Would you please retype, exactly, the lines of the listing below between the line with "Where should I click to: Expand" and the line with "This screenshot has width=555, height=648.", inclusive?

*** Opening of DATA TO EXAMINE ***

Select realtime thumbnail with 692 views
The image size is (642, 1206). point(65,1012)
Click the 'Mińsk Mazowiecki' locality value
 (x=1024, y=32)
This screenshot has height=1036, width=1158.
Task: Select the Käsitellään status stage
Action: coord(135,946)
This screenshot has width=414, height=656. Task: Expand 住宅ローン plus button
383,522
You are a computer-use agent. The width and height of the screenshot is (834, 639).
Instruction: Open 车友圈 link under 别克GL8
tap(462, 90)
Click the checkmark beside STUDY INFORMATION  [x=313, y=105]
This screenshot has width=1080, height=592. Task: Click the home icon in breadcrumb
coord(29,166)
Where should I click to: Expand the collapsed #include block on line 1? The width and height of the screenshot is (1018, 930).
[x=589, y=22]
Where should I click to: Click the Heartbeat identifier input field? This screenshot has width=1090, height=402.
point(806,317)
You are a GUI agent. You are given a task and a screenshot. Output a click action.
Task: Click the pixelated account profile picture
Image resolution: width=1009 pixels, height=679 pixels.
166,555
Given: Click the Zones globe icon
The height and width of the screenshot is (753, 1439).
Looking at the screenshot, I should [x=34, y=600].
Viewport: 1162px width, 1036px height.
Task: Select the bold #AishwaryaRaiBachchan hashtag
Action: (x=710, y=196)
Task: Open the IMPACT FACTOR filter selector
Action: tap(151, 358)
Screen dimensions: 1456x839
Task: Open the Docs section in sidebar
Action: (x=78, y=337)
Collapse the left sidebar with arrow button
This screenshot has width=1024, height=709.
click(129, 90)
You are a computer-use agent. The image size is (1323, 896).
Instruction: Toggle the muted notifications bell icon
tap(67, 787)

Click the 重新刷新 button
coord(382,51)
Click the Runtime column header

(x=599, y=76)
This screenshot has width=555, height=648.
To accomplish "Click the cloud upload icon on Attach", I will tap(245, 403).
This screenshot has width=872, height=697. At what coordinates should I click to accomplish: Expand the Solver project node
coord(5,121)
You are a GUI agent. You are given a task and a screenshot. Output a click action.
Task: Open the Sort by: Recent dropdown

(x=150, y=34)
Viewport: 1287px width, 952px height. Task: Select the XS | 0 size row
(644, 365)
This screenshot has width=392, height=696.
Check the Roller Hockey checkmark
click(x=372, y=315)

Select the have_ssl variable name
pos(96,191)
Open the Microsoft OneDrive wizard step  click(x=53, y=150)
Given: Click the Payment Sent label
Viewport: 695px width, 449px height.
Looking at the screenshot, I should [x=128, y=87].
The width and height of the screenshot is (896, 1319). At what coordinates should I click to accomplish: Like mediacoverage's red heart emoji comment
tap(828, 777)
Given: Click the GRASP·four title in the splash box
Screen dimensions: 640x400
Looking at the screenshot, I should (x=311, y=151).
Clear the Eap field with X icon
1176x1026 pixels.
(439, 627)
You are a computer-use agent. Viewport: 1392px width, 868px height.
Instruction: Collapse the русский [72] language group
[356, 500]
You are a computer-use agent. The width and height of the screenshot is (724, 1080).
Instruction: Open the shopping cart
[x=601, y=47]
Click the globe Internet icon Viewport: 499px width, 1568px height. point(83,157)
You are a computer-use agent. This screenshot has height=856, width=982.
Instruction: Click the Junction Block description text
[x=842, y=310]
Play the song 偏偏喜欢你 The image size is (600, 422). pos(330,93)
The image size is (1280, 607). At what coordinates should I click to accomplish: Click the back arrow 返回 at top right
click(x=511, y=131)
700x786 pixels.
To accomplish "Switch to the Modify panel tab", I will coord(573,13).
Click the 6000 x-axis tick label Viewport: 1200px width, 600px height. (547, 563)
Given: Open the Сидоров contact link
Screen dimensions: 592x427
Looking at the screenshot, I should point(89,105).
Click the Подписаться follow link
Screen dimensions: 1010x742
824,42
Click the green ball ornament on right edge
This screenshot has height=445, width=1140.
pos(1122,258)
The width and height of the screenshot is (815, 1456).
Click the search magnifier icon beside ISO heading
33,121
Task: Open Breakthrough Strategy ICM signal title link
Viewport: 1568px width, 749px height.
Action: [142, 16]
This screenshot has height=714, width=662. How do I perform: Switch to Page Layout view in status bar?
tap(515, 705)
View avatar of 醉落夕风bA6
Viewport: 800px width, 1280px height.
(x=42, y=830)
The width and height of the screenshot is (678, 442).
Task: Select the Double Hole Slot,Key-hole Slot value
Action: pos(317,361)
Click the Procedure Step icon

*** Close of DATA TO EXAMINE ***

**ANSWER SECTION**
Where should I click to: Expand the collapsed #include block on line 1? The width and height of the screenshot is (1018, 930).
[x=589, y=22]
Where should I click to: Click the Heartbeat identifier input field? This screenshot has width=1090, height=402.
point(806,317)
You are a GUI agent. You are given a task and a screenshot. Output a click action.
Task: Click the pixelated account profile picture
Image resolution: width=1009 pixels, height=679 pixels.
166,555
Given: Click the Zones globe icon
The height and width of the screenshot is (753, 1439).
Looking at the screenshot, I should [x=34, y=600].
Viewport: 1162px width, 1036px height.
Task: Select the bold #AishwaryaRaiBachchan hashtag
Action: (x=710, y=196)
Task: Open the IMPACT FACTOR filter selector
Action: tap(151, 358)
Screen dimensions: 1456x839
Task: Open the Docs section in sidebar
Action: (x=78, y=337)
Collapse the left sidebar with arrow button
This screenshot has width=1024, height=709.
click(129, 90)
You are a computer-use agent. The image size is (1323, 896).
Instruction: Toggle the muted notifications bell icon
tap(67, 787)

Click the 重新刷新 button
coord(382,51)
Click the Runtime column header

(x=599, y=76)
This screenshot has width=555, height=648.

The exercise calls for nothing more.